> **Goal**
Extract every row that contains the string "Task". Letter case must match.

> **Records for the exercise**
• • • • • • •

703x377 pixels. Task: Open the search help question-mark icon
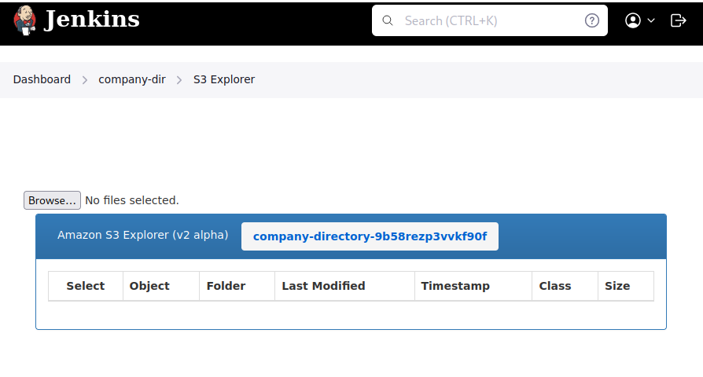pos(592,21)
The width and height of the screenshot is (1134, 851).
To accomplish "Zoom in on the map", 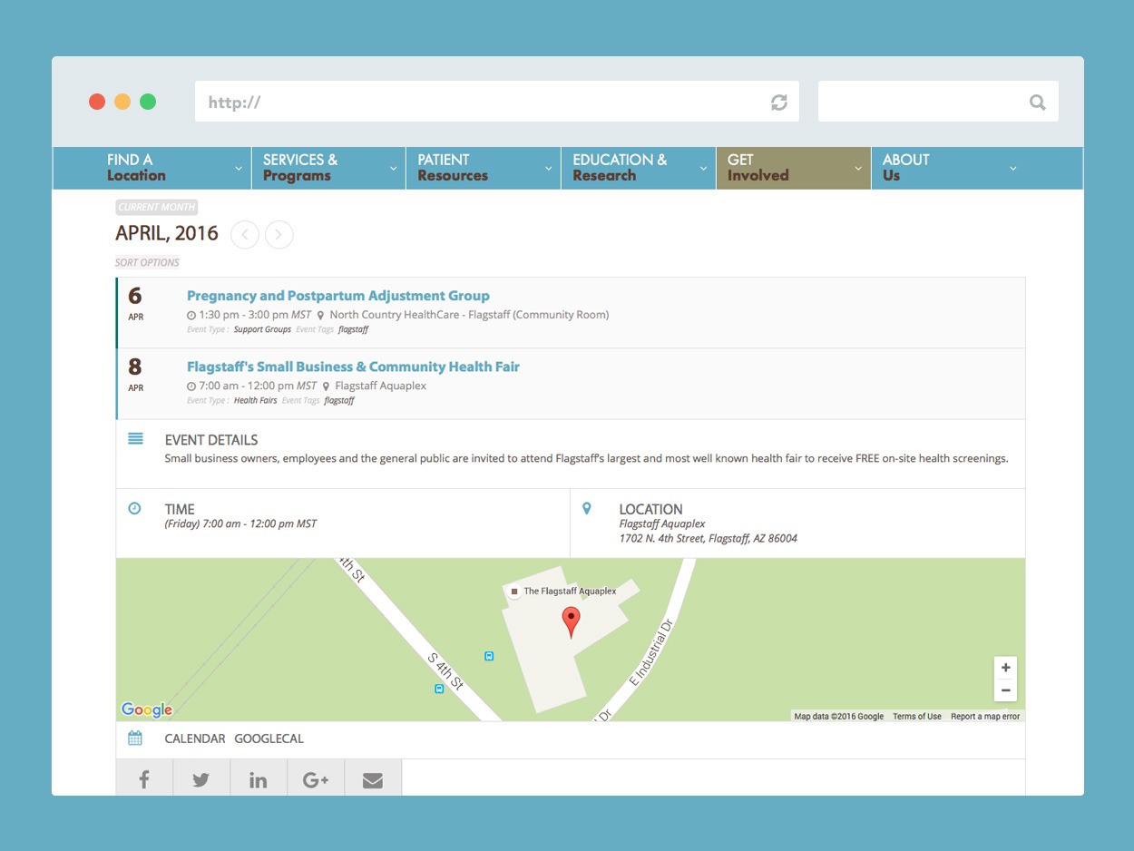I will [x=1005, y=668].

• • • • • • •

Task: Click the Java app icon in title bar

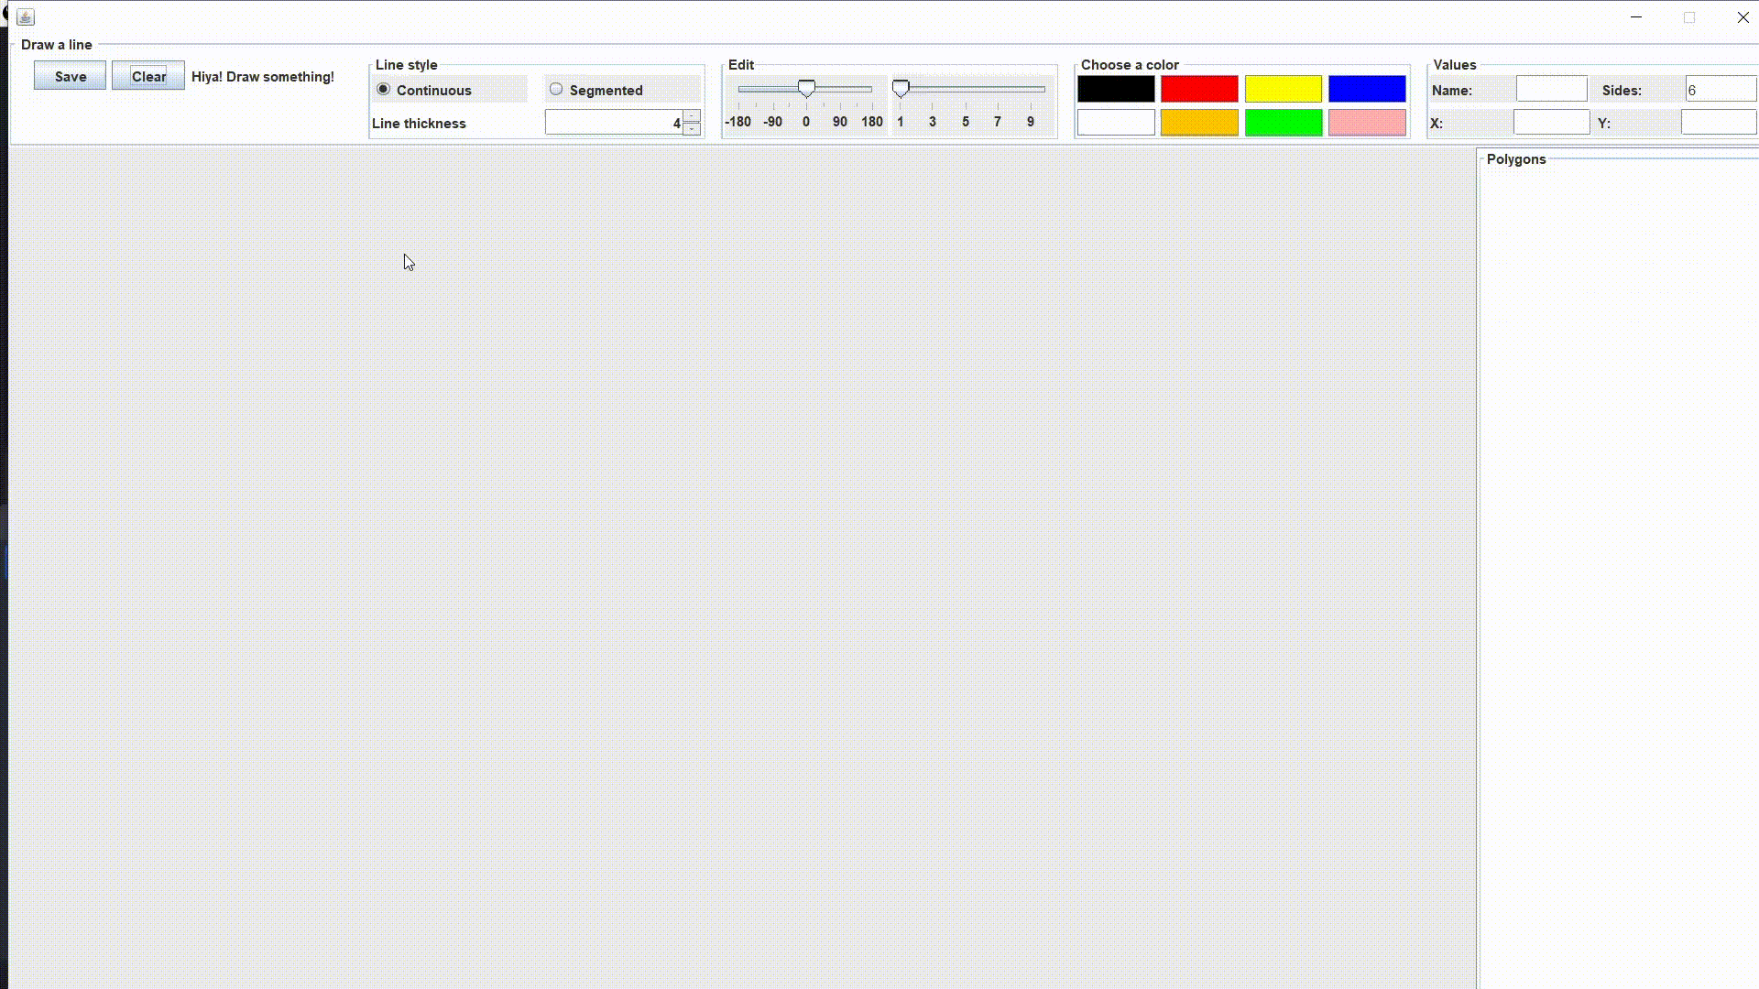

• • • • • • •

> **The response**
703x377 pixels. Task: Open the search help question-mark icon
Task: Click the Java app icon in title bar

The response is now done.